Después, le cayeron a saco a Carlos Andrés Pérez, afectado de un democratismo suicida, mientras en el colmo de la canallería, escribían honras y loas al avieso y cobarde atentado del oficial de rango medio que traicionó su juramento constitucional, usurpó las armas de la República, causó la muerte de más de doscientos venezolanos y provocó miles de millones de dólares en pérdidas materiales. Sin considerar la ruptura del hilo constitucional, liquidado para siempre. El tratamiento dado al siniestro golpe de Estado del 4 de febrero de 1992 y el cuidadoso montaje del defenestramiento del presidente de la República y el aparato mediático, jurídico y político puesto en acción para encumbrar luego al golpista a Miraflores, forman parte de uno de los más escabrosos capítulos de la historia contemporánea de Venezuela. No ha sido escrito, pero merecería serlo. La rebelión de los náufragos es apenas un asomo de la novela de terror protagonizada por la estulticia política nacional. No hubo medio –radial, impreso o televisivo– que no contribuyera con su cuota de veneno a hacer irrespirable el ambiente. Olavarría en su columna semanal, con su cuota de fascismo vernáculo; José Vicente Rangel en su programa dominical, los Poleo en sus medios impresos, los jóvenes comentaristas de radio y televisión, en fin: nadie faltó a la cita del golpismo mediático, hasta alcanzar la joya de la corona con la serie Por estas calles. Imposible echarle más leña al fuego. En horario estelar y con todo el estrellato de Radio Caracas Televisión. El asesinato de la democracia se convirtió en el espectáculo de mayor rating de la televisión nacional, al extremo que pudo mantenerse en el aire el tiempo que quiso, hasta que le exprimieran sus últimos jugos. Poco les importó a sus ejecutivos que además de acrecentar su negocio destruyeran las bases del sistema democrático. Trapear el suelo con el gobierno se convirtió en un deporte nacional. Socavar la institucionalidad democrática, en un ejercicio cotidiano. Son esos editores, columnistas, propietarios, directores de medios -hoy en su inmensa mayoría exiliados en el extranjero-, quienes pusieron las primeras piedras para cimentar esta espantosa tragedia. Pagan con creces su avieso comportamiento.

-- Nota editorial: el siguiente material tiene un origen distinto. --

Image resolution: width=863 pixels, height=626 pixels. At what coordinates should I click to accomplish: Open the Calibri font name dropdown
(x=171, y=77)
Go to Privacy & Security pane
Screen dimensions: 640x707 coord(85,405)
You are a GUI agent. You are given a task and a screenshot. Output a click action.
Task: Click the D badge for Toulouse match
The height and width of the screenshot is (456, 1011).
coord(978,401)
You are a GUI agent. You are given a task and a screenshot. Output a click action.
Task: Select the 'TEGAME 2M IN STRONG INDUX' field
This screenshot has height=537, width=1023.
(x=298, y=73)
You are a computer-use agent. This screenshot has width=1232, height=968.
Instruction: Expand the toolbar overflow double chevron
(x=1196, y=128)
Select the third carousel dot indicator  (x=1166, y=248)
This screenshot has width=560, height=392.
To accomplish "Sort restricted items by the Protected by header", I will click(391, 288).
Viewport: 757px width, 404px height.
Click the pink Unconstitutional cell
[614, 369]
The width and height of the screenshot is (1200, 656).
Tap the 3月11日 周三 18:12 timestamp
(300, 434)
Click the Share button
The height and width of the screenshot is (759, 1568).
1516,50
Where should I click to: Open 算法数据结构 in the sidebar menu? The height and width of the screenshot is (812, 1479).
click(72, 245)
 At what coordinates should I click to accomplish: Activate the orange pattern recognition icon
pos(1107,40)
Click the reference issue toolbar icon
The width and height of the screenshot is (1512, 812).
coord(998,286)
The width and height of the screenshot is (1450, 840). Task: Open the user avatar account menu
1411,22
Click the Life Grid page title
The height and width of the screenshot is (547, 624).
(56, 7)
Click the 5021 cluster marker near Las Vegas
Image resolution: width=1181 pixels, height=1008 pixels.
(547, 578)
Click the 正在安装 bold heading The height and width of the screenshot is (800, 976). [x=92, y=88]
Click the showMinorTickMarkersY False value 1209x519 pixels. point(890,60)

No creo que existan precedentes al feroz ataque con que los medios protoliberales del planeta -desde Le Monde de París hasta El País de Madrid– atacaron la emergencia de Donald Trump y trataron de impedirle su éxito electoral. Todo el establecimiento progresista de la humanidad se cebó escarneciendo al empresario norteamericano. Solo su inmenso poder, su liderazgo y su empuje lograron vencer tantos obstáculos y ganar las elecciones. Exactamente como volverá a suceder con su reelección. Si por esos medios fuera, Trump no solo debería ser derrotado, sino apartado para siempre de la vida política norteamericana.

Pero la política, como bien lo afirmara Carl Schmitt, no es una rondalla ni un juego de entretenimientos. Es el enfrentamiento amigo-enemigo. Los buenistas, correctos, progres y liberales pueden decir misa. Al final, como en el reino de la naturaleza, solo se impone el más fuerte. Volveremos a vivirlo este próximo 3 de noviembre.